Text section: Begin

When Kitchener died in 1916, the island became government property, was entrusted to the Ministry of Irrigation and renamed the ‘Island of the King’ in honour of King Fouad I. In 1928 King Fouad decreed that the garden should be turned into an experimental station for plants from equatorial regions. After the Egyptian revolution in 1952, President Nasser changed the name to ‘Island of Plants’ or Geziret el-Nabatat. However, it is more commonly known as ‘Kitchener’s Island’, ‘Plantation Island’ or ‘Plant Island’.
Aswan tourism became important after the Victorians ‘discovered’ Egypt in the 1890s. Wearied by weeks visiting ancient temples and tombs along the Nile, wealthy tourists often stopped a while at this frontier town. Many of the better off stayed in the elegant Old Cataract Hotel, famed for guests such as Tsar Nicholas II, archaeologist Howard Carter and Winston Churchill. Agatha Christie wrote much of Death on the Nile when living here in 1937. All of these visitors would have admired the tropical lushness of Kitchener’s botanical oasis as they sailed by in a felucca, and some would have ventured ashore.

Text section: End
Entries supplied: Begin

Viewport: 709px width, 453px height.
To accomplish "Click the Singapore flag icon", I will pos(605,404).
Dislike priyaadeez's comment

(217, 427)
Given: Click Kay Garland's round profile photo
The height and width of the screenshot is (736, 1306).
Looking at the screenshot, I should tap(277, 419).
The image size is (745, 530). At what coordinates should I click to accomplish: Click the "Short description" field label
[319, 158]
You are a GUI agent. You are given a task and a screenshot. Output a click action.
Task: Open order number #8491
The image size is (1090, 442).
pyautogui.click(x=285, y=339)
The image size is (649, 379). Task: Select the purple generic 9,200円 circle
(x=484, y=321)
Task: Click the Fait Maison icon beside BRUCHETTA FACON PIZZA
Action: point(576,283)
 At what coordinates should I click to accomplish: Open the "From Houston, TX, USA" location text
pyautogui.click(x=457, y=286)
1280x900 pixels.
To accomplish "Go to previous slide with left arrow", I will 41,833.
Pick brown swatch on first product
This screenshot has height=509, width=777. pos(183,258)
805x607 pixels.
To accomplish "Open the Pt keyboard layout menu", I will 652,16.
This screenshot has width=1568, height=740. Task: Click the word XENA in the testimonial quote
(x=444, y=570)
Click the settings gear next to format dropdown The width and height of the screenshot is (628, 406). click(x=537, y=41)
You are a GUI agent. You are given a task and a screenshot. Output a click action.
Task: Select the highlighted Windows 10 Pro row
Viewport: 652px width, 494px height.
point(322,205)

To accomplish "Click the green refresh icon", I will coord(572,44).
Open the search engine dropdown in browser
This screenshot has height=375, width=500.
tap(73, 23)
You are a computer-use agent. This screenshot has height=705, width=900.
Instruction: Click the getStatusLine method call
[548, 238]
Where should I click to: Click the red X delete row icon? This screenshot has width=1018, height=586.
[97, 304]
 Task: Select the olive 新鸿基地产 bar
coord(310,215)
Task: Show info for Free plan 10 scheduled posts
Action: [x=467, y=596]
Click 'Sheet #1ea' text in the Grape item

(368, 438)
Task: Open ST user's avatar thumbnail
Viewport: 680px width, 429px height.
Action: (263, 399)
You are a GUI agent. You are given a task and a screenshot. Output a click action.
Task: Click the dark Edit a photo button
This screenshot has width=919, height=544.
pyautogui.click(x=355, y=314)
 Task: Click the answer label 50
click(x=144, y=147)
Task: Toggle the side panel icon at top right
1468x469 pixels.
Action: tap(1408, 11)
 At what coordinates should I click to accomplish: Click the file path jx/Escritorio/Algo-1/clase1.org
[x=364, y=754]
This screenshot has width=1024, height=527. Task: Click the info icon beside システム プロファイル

Entries supplied: End

Task instructions
1: In the passage on Kitchener's Island, what did King Fouad decree in 1928?
2: Write out the passage on Kitchener's Island starting at "When Kitchener died" and ending at "or ‘Plant Island’.", substituting "Ministry of Agriculture" for "Ministry of Irrigation".
The entries aren't needed for what comes next.

Answers given
1: He decreed that the garden should be turned into an experimental station for plants from equatorial regions.

2:
When Kitchener died in 1916, the island became government property, was entrusted to the Ministry of Agriculture and renamed the ‘Island of the King’ in honour of King Fouad I. In 1928 King Fouad decreed that the garden should be turned into an experimental station for plants from equatorial regions. After the Egyptian revolution in 1952, President Nasser changed the name to ‘Island of Plants’ or Geziret el-Nabatat. However, it is more commonly known as ‘Kitchener’s Island’, ‘Plantation Island’ or ‘Plant Island’.